Data shown >>
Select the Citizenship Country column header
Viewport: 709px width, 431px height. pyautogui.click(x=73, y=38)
==
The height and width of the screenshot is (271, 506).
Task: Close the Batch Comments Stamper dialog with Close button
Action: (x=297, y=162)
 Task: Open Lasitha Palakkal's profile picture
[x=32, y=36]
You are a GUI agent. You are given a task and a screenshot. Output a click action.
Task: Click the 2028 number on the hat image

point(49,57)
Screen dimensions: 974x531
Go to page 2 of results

Brief >>
From the listing above, the lines starting with the one that has "Task: Open Lasitha" and running through the one that has "Go to page 2 of results" should be copied exactly, ends included.

Response area >>
 Task: Open Lasitha Palakkal's profile picture
[x=32, y=36]
You are a GUI agent. You are given a task and a screenshot. Output a click action.
Task: Click the 2028 number on the hat image

point(49,57)
Screen dimensions: 974x531
Go to page 2 of results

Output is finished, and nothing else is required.